Jakarta, ASPIRA
Belum hilang dari ingatan kerusuhan
Lambu, Kecamatan Sape, Kabupaten Bima beberapa bulan lalu hingga banyak korban
jiwa berjatuhan, baru baru ini kembali bergejolak kerusuhan horizontal di Dana Mbojo ( Tanah Bima) antara
masyarakat Desa Roi dan Desa Roka tanggal 1 Oktober 2012 hingga menewaskan satu
korban tewas saat di larikan ke puskesmas terdekat dan di susul aksi pembakaran
Dusun Godo Desa Dadi Bou oleh masyarakat Desa Samili Kecamatan Woha yang menghabiskan
separuh warga dusun tersebut harus
kehilangan tempat tinggal mereka dan juga korban luka bakar atas peristiwa ini, yang menambah
panjang konflik Dana Mbojo seolah tak kunjung usai.

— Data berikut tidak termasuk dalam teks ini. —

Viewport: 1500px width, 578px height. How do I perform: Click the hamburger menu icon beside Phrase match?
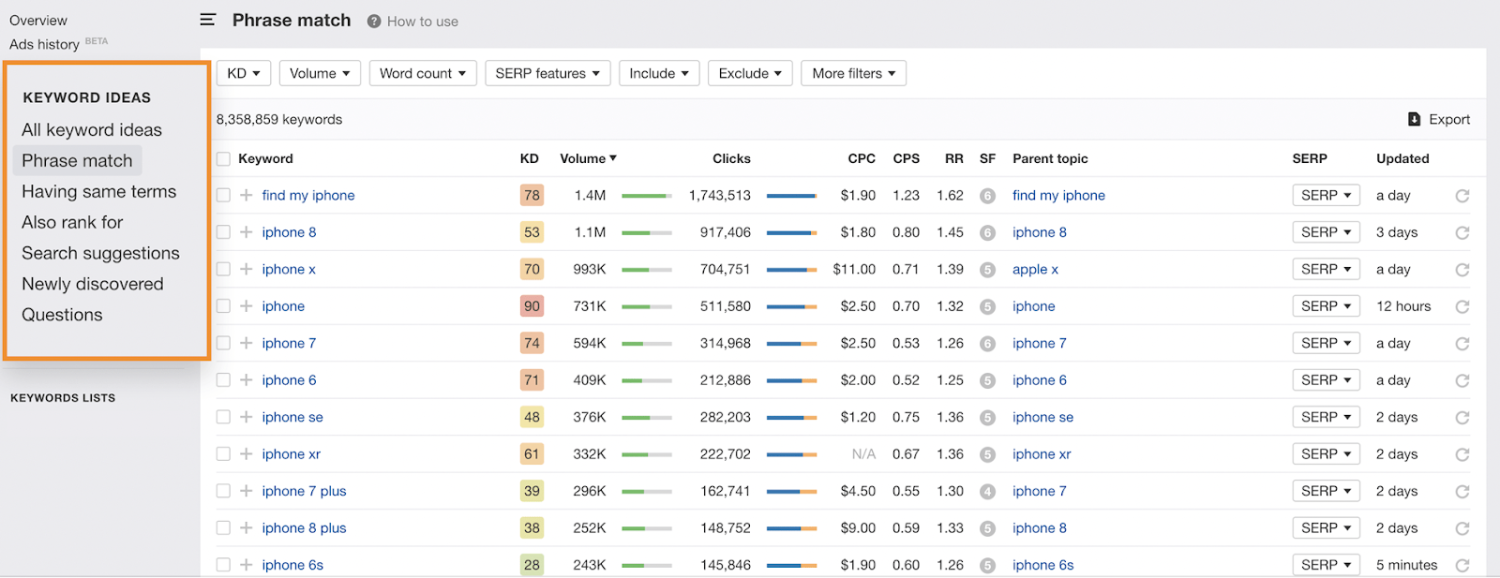point(208,20)
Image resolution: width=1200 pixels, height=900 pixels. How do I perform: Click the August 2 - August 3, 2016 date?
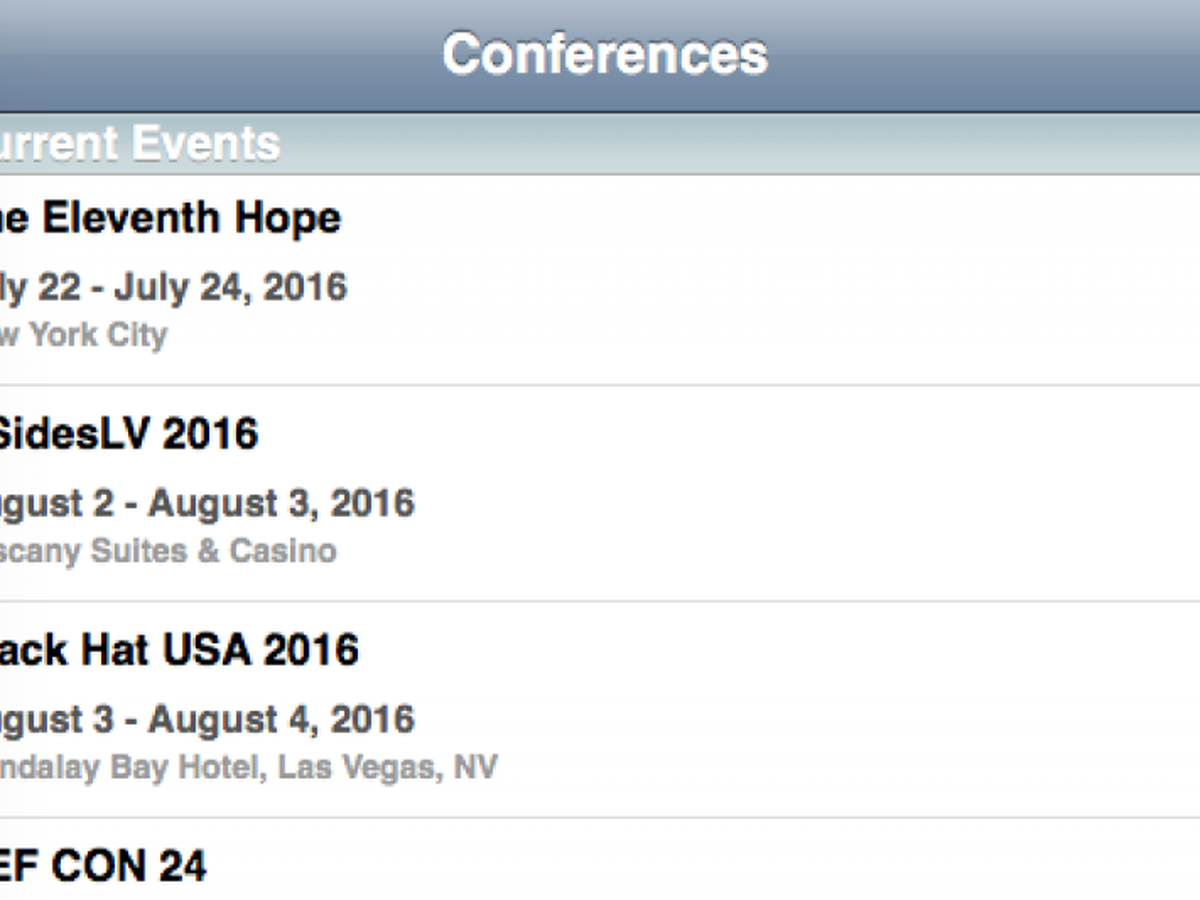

Menurut saksi mata dilapangan yang
di hubungi ASPIRA melalui telepon selulernya mengatakan, Peristiwa ini terjadi
jauh sebelum peristiwa Desa Roi dan Desa Roka karena isu adanya dukun santet
dari warga Dusun Godo yang menyebabkan salah satu warga Desa Samili meninggal, kejadian
ini mernimbulkan saling ancam antar dua desa tersebut, dikatakan sumber yang
namanya tidak mau dipublikasikan ini, sebelumnya sudah ada petugas dari Kepolisian
yang menjaga, namun karena Desa Roi dan Desa Roka bergejolak petugas keamanan
yang sejatinya mengamankan warga Dusu Godo dan Samili akhirnya harus di
siagakan di Desa Roi dan Roka. Kesempatan ini yang di manfaatkan oleh warga
Desa Samili untuk menyerang warga Dusun Godo. Alhasil melihat minimnya petugas keamanan yang ada, membuat Warga Desa Samili
leluasa melakukan aksi pembakaran terhadap rumah-rumah warga Dusu Godo,
sementara petugas keamanan yang tersisa yang masih siaga tidak dapat berbuat
banyak ketika aksi ini terjadi dan hanya bisa memberikan intruksi kepada warga
Dusu Godo untuk mengungsi karena tidak bisa berbuat banyak jika melihat jumlah
masa dan petugas yang ada tidak seimbang.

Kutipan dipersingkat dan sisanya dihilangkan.